O ministro Cristiano Zanin, do STF (Supremo Tribunal Federal), condenou na última segunda-feira (30) o médico Matheus Gabriel Braia ao pagamento de danos morais por participar de um trote universitário misógino, em 2019, com alunos de uma universidade de Franca.
O ministro aceitou recurso do Ministério Público para anular decisões das instâncias inferiores que absolveram o acusado da imputação de promover discurso para expor calouras a tratamento humilhante e ofender a dignidade das mulheres.
De acordo com o processo, o acusado foi responsável por ler um discurso de “juramento” que deveria ser repetido pelas calouras do curso. Na ocasião, a defesa dele disse que Matheus não tinha intenção de ofender ninguém e que o juramento havia sido uma brincadeira de mau gosto. Além disso, apontou que o texto havia sido escrito seis anos antes, na criação do curso, e vinha sendo repassado pelos estudantes.


O caso
O texto dizia que as alunas “deveriam estar à disposição dos veteranos” e “nunca recusar a uma tentativa de coito de um veterano”. Após ser processado pelas falas, uma juíza absolveu o acusado e disse que o discurso não causou ofensa às mulheres.
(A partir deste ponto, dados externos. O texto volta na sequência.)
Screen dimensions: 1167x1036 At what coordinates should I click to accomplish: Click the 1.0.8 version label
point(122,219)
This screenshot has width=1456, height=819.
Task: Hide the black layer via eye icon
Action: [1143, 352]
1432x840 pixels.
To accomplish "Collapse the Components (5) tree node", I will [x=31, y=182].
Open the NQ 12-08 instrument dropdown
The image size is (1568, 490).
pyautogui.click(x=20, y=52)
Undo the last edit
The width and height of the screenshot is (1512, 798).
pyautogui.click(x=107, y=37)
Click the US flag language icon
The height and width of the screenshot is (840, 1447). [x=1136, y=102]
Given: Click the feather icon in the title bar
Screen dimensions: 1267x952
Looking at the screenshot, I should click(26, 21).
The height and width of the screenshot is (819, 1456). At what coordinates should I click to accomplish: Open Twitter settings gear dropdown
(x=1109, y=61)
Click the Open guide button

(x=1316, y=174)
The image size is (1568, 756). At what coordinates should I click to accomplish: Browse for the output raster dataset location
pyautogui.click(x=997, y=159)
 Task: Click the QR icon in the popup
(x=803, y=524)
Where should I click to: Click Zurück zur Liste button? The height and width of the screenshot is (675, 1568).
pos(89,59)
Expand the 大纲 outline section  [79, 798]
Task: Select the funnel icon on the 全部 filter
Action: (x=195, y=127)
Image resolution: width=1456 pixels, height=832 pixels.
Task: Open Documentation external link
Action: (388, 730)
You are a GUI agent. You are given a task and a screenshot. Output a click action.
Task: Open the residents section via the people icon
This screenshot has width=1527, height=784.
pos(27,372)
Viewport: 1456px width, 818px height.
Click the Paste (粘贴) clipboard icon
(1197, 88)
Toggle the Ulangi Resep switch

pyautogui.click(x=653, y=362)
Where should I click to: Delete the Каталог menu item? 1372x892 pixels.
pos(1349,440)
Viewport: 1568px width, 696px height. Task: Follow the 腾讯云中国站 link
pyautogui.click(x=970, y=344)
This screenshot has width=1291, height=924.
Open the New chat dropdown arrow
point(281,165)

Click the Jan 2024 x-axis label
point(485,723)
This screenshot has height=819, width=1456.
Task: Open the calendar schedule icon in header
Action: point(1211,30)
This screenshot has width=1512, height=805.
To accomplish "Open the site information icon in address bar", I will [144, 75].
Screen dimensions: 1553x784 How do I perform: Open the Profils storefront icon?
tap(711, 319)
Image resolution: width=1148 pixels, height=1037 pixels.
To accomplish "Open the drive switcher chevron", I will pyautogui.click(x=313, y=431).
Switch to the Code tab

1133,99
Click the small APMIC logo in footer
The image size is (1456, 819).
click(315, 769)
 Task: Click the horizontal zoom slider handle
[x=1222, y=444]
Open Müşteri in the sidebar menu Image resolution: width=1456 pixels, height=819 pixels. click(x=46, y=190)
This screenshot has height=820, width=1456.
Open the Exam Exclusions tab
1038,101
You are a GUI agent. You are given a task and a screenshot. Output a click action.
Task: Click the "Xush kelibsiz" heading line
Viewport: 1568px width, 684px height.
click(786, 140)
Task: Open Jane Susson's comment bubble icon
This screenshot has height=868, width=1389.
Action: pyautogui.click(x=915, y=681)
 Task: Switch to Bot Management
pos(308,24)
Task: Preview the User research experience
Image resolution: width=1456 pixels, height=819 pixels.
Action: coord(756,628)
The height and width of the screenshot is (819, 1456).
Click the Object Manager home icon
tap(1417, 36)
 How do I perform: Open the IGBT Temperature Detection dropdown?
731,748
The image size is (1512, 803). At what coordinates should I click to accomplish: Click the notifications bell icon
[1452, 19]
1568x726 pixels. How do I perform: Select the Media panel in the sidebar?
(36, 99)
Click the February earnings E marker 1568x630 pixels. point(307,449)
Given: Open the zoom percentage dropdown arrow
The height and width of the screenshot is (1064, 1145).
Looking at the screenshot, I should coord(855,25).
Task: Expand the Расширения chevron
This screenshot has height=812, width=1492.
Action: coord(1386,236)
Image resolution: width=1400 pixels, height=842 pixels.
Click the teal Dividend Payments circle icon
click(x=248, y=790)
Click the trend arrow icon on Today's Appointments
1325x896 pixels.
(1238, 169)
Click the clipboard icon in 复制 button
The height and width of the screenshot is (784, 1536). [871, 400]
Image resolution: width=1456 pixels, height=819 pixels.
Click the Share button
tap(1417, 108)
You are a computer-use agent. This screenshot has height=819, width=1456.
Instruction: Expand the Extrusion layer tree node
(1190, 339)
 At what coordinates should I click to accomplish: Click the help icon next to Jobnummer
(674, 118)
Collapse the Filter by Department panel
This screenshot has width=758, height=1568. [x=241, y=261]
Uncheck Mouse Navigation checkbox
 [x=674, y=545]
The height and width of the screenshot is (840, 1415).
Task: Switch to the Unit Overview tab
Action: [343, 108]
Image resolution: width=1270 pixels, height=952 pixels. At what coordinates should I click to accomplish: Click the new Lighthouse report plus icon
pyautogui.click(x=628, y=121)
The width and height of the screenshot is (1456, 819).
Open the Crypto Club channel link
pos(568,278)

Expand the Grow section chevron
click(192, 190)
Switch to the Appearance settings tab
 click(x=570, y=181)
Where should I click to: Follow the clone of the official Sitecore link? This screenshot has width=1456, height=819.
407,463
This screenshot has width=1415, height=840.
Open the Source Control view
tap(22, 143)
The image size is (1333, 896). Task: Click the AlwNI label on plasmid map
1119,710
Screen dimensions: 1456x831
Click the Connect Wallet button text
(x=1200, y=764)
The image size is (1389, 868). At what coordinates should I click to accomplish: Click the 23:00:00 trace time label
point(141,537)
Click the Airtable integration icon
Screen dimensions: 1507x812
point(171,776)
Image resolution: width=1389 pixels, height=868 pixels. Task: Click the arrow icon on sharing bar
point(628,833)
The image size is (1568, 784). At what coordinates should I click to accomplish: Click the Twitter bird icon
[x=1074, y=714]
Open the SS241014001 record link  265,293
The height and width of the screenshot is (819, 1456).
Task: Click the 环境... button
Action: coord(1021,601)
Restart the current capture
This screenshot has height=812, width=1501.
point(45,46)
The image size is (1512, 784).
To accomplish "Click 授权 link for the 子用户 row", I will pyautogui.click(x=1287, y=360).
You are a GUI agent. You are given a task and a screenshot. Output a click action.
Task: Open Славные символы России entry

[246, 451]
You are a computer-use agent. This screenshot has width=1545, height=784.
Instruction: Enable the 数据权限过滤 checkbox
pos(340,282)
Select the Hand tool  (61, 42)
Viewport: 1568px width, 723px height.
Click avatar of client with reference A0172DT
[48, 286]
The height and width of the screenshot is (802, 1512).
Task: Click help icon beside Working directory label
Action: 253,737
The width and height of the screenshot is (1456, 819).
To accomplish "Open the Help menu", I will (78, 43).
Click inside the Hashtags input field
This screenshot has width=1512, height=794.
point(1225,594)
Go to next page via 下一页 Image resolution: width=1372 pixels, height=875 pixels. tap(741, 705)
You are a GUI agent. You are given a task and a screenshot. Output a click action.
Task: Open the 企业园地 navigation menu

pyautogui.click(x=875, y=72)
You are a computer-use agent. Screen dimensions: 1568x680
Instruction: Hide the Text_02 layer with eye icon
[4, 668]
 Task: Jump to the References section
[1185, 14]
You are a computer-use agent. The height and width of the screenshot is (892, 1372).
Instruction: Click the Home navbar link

Para justificar a absolvição, a magistrada disse que a acusação retratava uma “panfletagem feminista”.
A segunda instância também manteve a absolvição e entendeu que as alunas não rechaçaram “a brincadeira proposta”. Em seguida, o STJ reconheceu que as declarações são “moralmente reprováveis”, mas não alterou o entendimento.
Ao decidir a questão, Zanin criticou as decisões anteriores e disse que a proteção aos direitos das mulheres deve ser garantida em todas as instâncias do Judiciário.
“Vê-se que, no julgamento em primeira instância, decidiu-se que o feminismo foi o provocador das falas impróprias contra as mulheres. Já em segunda instância, a culpa foi das calouras, que não se recusaram a entoar o juramento infame”, escreveu o ministro.
Com a condenação, o acusado deverá pagar 40 salários mínimos em danos coletivos, valor equivalente a R$ 64,8 mil.
Cabe recurso contra a decisão.
A Agência Brasil entrou em contato com o escritório de advocacia que faz a defesa do médico e aguarda retorno. O espaço está aberto para manifestação (com informações André Richter – Agência Brasil).